◆ **WHAT NEEDS TO BE DONE**
In the entries below, find the line with "Das ist FJORDTRA (812, 1742)" and the line with "Fjordtras Reisetipp zum Advent (870, 1502)". Reproduce those two lines and every line between them exactly, and nothing more.

***** DATASET EXCERPTS *****

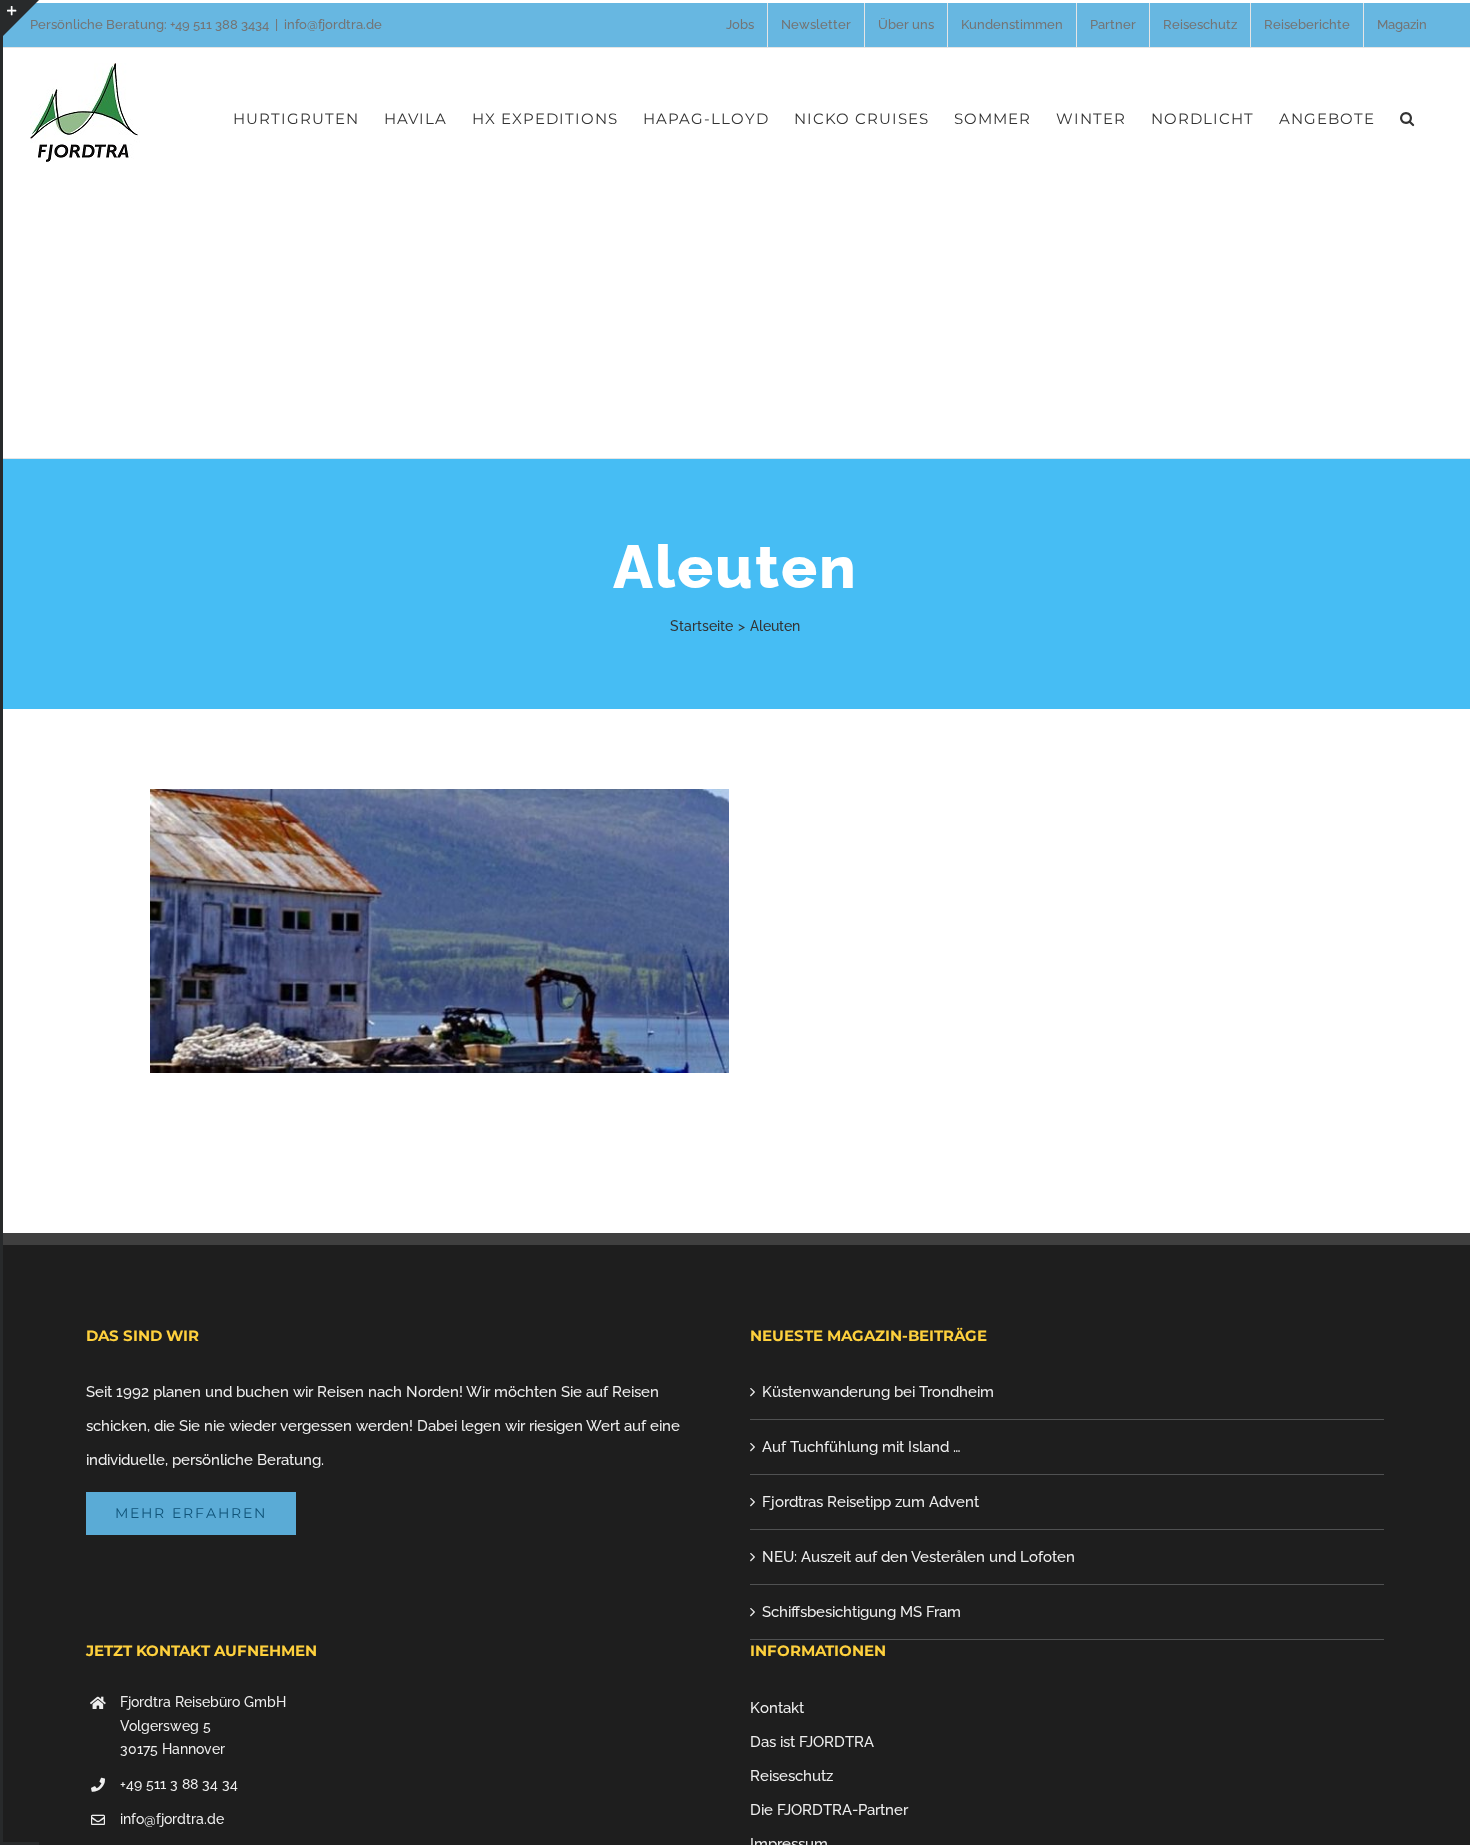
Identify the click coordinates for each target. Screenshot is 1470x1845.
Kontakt (777, 1708)
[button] (1407, 118)
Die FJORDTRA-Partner (829, 1810)
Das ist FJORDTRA (812, 1742)
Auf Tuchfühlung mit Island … (861, 1447)
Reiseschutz (791, 1776)
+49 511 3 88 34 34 (179, 1784)
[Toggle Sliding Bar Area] (21, 18)
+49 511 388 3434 (219, 24)
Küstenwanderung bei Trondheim (878, 1392)
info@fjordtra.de (333, 24)
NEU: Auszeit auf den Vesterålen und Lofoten (918, 1557)
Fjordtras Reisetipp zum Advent (870, 1502)
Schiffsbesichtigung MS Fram (861, 1612)
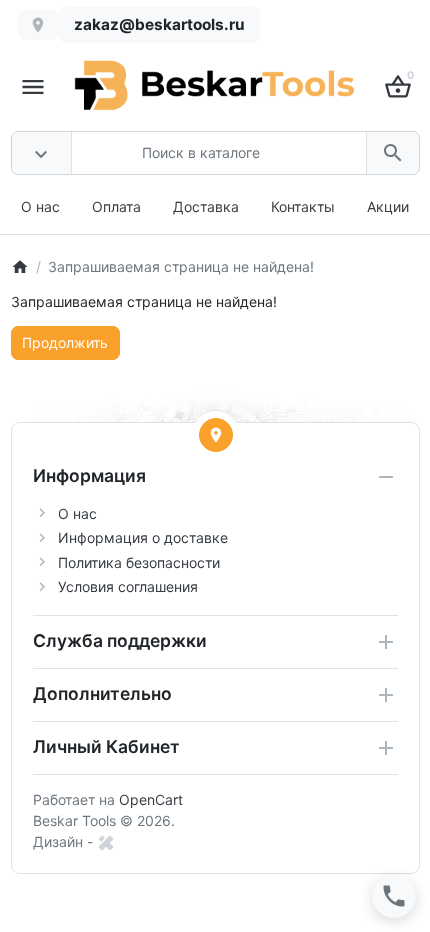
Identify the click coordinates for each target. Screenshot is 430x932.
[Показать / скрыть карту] (216, 435)
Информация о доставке (143, 537)
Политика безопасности (139, 562)
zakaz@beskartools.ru (159, 24)
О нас (40, 206)
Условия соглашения (128, 586)
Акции (388, 206)
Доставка (206, 206)
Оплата (116, 206)
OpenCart (151, 799)
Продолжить (65, 342)
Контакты (303, 206)
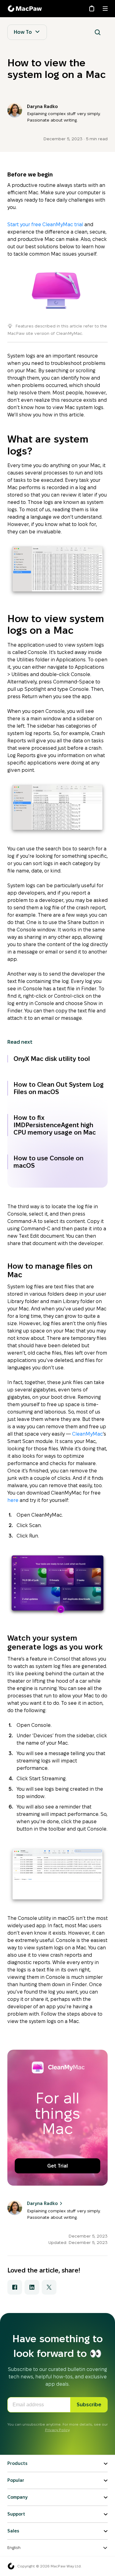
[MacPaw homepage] (11, 2566)
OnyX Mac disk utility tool (51, 1058)
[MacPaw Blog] (25, 8)
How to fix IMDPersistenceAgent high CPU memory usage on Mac (54, 1125)
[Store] (91, 9)
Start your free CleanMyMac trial (45, 224)
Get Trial (57, 2165)
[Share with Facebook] (14, 2287)
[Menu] (105, 8)
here (13, 1500)
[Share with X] (49, 2287)
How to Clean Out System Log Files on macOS (58, 1088)
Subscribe (89, 2404)
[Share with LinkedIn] (32, 2287)
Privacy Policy (57, 2430)
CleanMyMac (87, 1434)
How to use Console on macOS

*****

◆ **WRITTEN RESPONSE**
Das ist FJORDTRA (812, 1742)
Auf Tuchfühlung mit Island … (861, 1447)
Reiseschutz (791, 1776)
+49 511 3 88 34 34 (179, 1784)
[Toggle Sliding Bar Area] (21, 18)
+49 511 388 3434 (219, 24)
Küstenwanderung bei Trondheim (878, 1392)
info@fjordtra.de (333, 24)
NEU: Auszeit auf den Vesterålen und Lofoten (918, 1557)
Fjordtras Reisetipp zum Advent (870, 1502)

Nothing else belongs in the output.